Anduril’s LatticeAI is the canonical example of this approach in practice. Their stack can deploy smaller ML models (like image recognition) directly on the end devices which alert and inform a centralized monitoring service.
What do strong ODML founders look like? How are they different from teams building typical cloud or SaaS products?
On the engineering side, strong ODML founders will be more comfortable with lower level, platform specific considerations that affect how their stack performs in the hands of the user. They will have a holistic view of development, thinking deeply on efficiency and deployment.
On the product side, strong ODML founders will have an intimate understanding of their users’ needs and experience, and how the underlying technology can benefit them. They also will have a connection or interest in a specific domain or vertical where ODML can be applied naturally, like health or agriculture.
What are the most common technical traps you see early ODML teams fall into when they try to go from demo to deployed system?
The most common technical trap I see, at least in the mobile space, is underestimating the fragmentation of devices and systems and the complexity of scaling across it.
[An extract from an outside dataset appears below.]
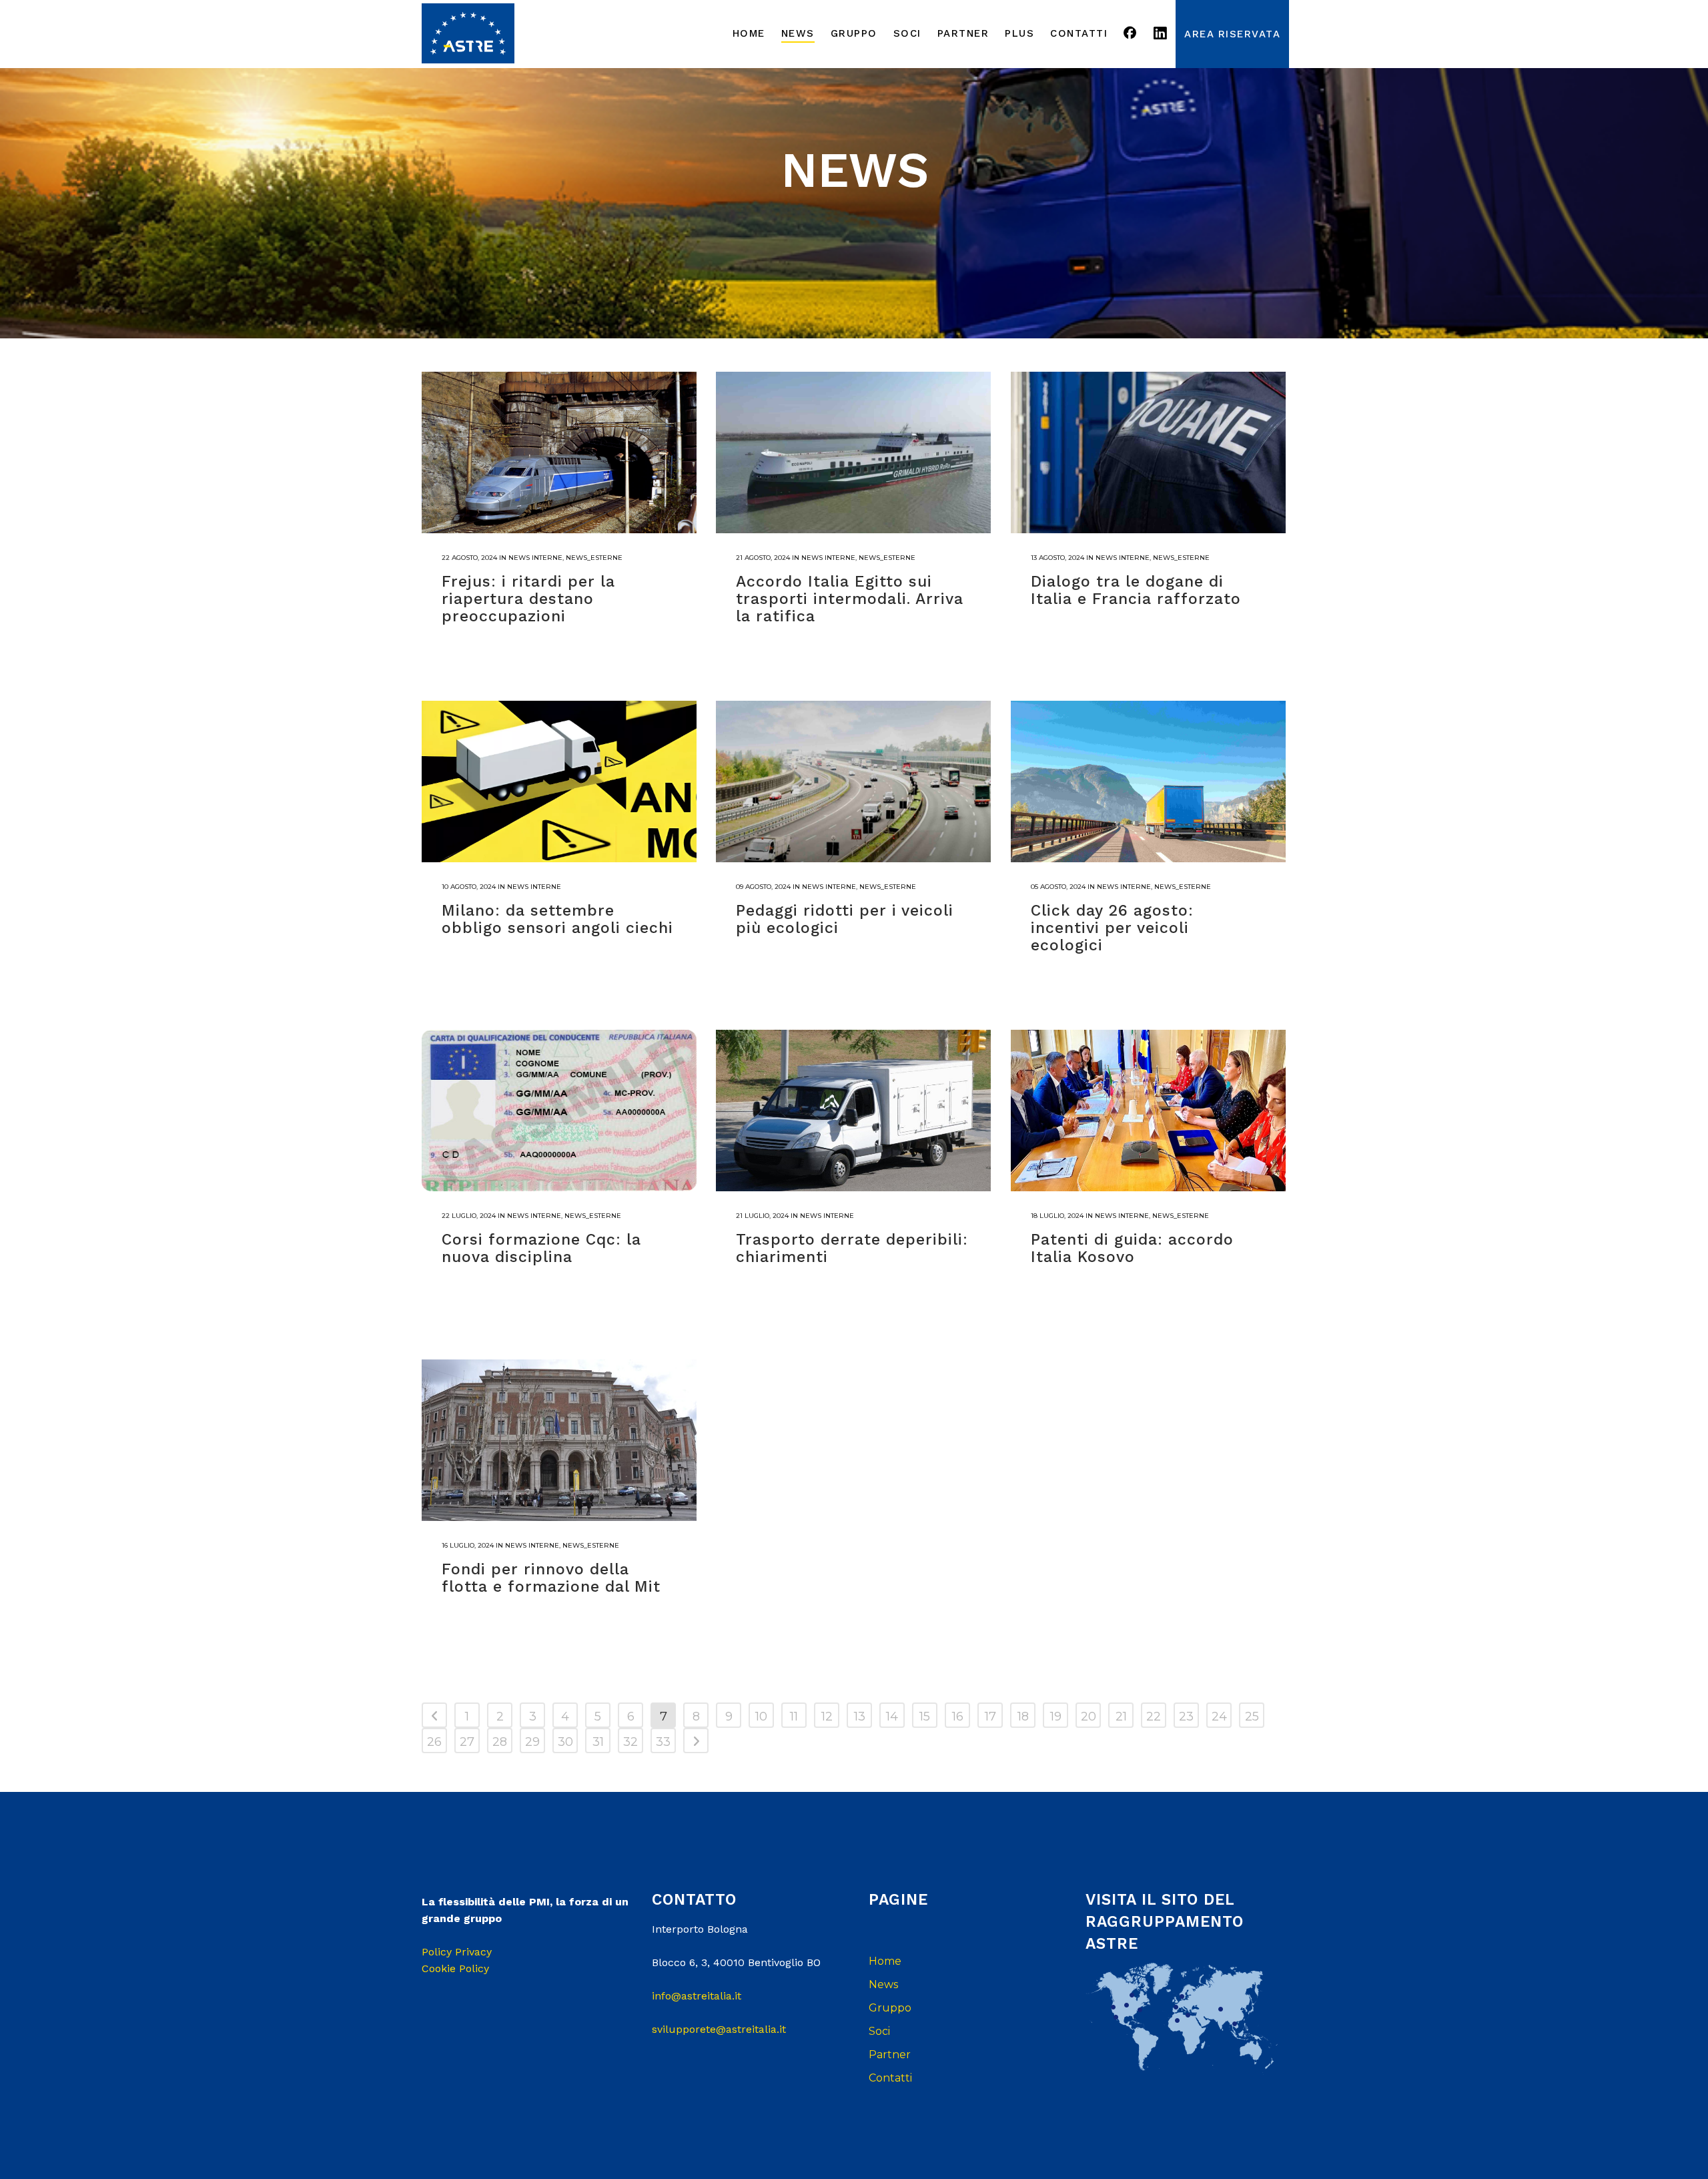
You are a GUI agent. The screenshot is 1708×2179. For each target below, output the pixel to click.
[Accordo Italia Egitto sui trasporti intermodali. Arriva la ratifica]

It is easy to build a demo considering only a single operating system and device, later to realize the approach might not scale to as much of the market as anticipated.
How should teams think about the tradeoff between model quality and real-world constraints like latency, power, and memory on their target devices?
Always think product-first, and holistically, model quality being just one piece of the puzzle. Depending on the experience being tailored, a sacrifice in quality can create an overall better product, if it leads to snappier response times, or even the oft-ignored app download/install time.
If you had to give founders a simple rule of thumb, how should they decide whether a use case really needs to be on-device versus just living in the cloud?
The answer just comes down to the user experience. Running inference on the edge can unlock a suite of experiences regarding personalization, real-time interaction and privacy. If these features give their product a fundamental competitive advantage, they should go all in.